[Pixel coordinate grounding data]
=== Begin Enclosure ===

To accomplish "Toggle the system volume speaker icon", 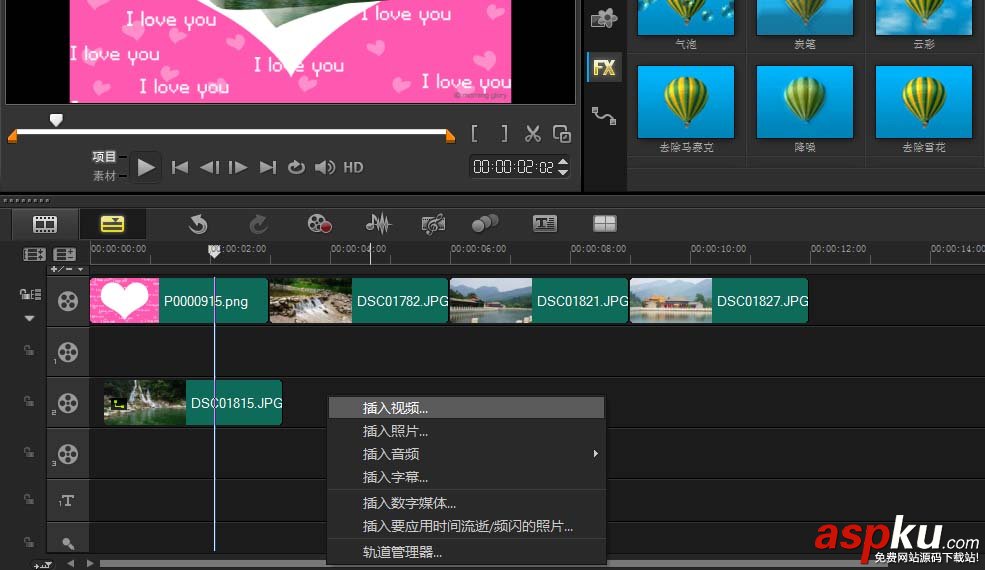I will tap(324, 168).
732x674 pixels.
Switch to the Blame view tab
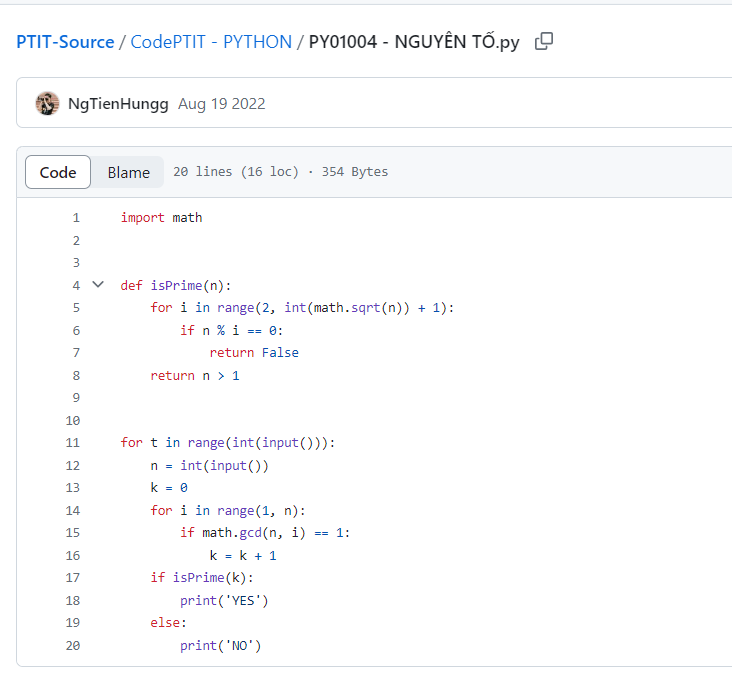[x=128, y=172]
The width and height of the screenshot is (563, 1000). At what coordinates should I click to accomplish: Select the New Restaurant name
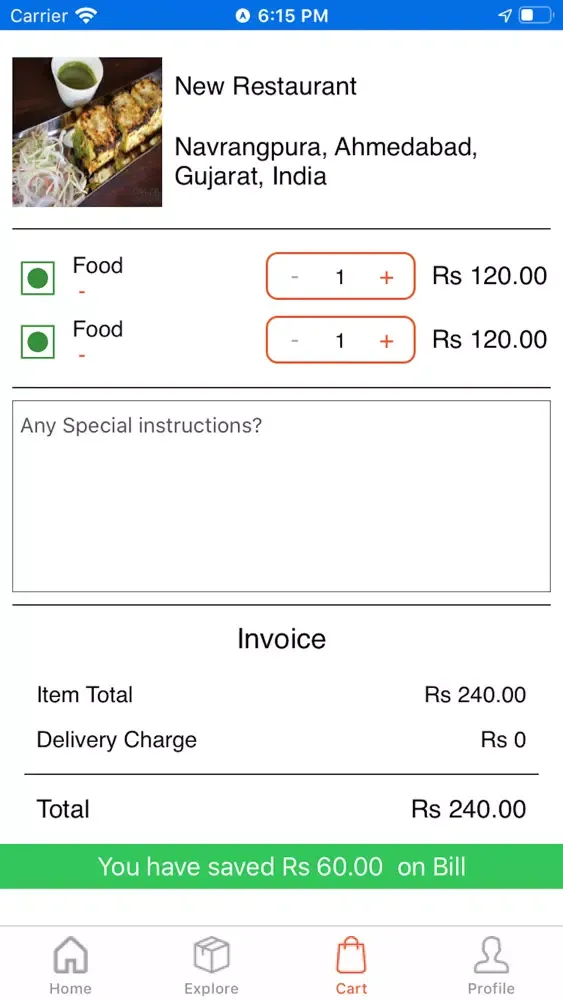(265, 86)
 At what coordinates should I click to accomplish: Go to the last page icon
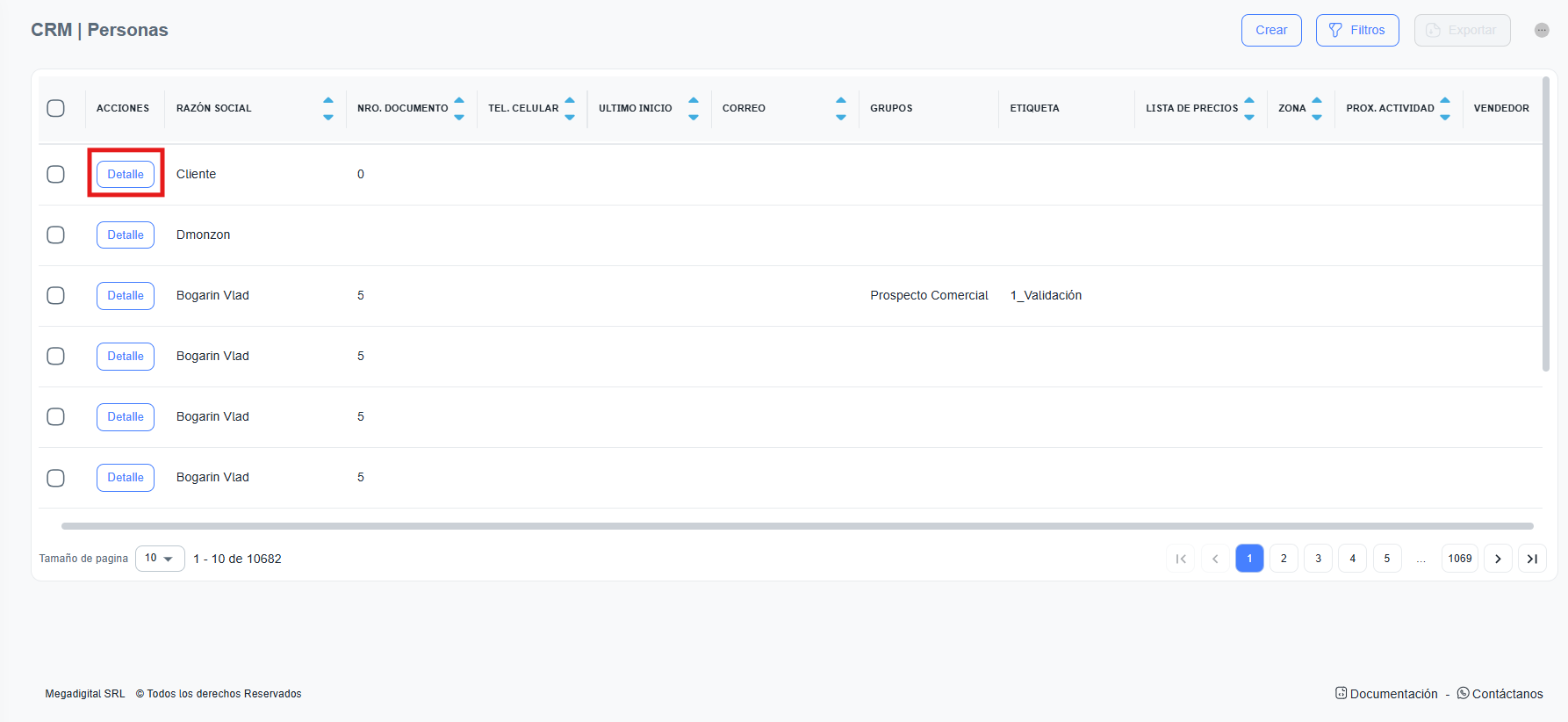pos(1532,559)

=== End Enclosure ===

* _REQUIRED WORK_:
Output exactly the lines from the line containing "At what coordinates should I click to accomplish: Go" through the last line of the records, both included, and leave out every picture.

* _WORKED SOLUTION_:
 At what coordinates should I click to accomplish: Go to the last page icon
pos(1532,559)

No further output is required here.